Standard Normal Distribution - Proof¶

\[\begin{split}E[Z] & = E\left[\frac{X - \mu}{\sigma}\right] \\ & = \frac{1}{\sigma} E[X - \mu] \\ & = \frac{1}{\sigma} (E[X] - \mu) \\ & = \frac{1}{\sigma} (\mu - \mu) \\ & = 0.\end{split}\]

Standard Normal Distribution - Proof¶

\[\begin{split}Var(Z) & = Var\left(\frac{X - \mu}{\sigma}\right) \\ & = Var\left(\frac{X}{\sigma} - \frac{\mu}{\sigma}\right) \\ & = \frac{1}{\sigma^2} Var(X) \\ & = \frac{\sigma^2}{\sigma^2} \\ & = 1.\end{split}\]

Sum of Normals¶

Suppose \(X_i \sim \mathcal{N}(\mu_i, \sigma_i)\) for \(i = 1,\ldots,n\).

Then if we denote \(W = \sum_{i=1}^n X_i\)

\[W \sim \mathcal{N}\left(\sum_{i=1}^n \mu_i, \sqrt{\sum_{i=1}^n \sigma_i^2 + 2\sum_{i=1}^j \sum_{j=1}^n Cov(X_i, X_j)}\right).\]
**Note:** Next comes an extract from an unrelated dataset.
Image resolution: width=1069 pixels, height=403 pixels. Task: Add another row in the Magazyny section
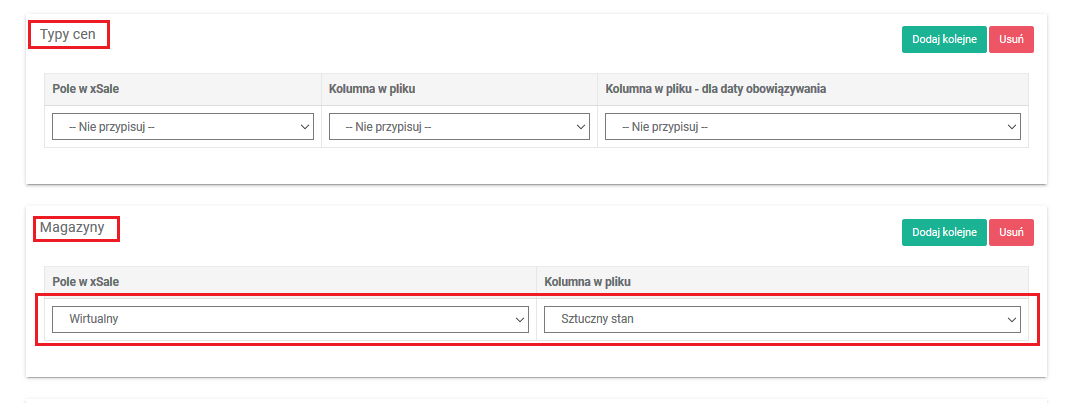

How does this simplify if \(Cov(X_i, X_j) = 0\) for \(i \neq j\)?

Sample Mean¶

Suppose we don’t know the true probabilities of a distribution, but would like to estimate the mean.

Given a sample of observations, \(\{x_i\}_{i=1}^n\), of random variable \(X\), we can estimate the mean by

\[\hat{\mu} = \frac{1}{n} \sum_{i=1}^n x_i.\]

This is just a simple arithmetic average, or a probability weighted average with equal probabilities: \(\frac{1}{n}\).

But the true mean is a weighted average using actual (most likely, unequal) probabilities. How do we reconcile this?

Sample Mean (Cont.)¶

Given that the sample \(\{x_i\}_{i=1}^n\) was drawn from the distribution of \(X\), the observed values are inherently weighted by the true probabilities (for large samples).

More values in the sample will be drawn from the higher probability regions of the distribution.

So weighting all of the values equally will naturally give more weight to the higher probability outcomes.

Sample Variance¶

Similarly, the sample variance can be defined as

\[\begin{split}\hat{\sigma}^2 & = \frac{1}{n-1} \sum_{i=1}^n (x_i - \hat{\mu})^2.\end{split}\]

Notice that we use \(\frac{1}{n-1}\) instead of \(\frac{1}{n}\) for the sample average.

This is because a simple average using \(\frac{1}{n}\) underestimates the variability of the data because it doesn’t account for extra error involved in estimating \(\hat{\mu}\).

Other Sample Moments¶

Sample standard deviations, covariances and correlations are computed in a similar fashion.

Use the definitions above, replacing expectations with simple averages.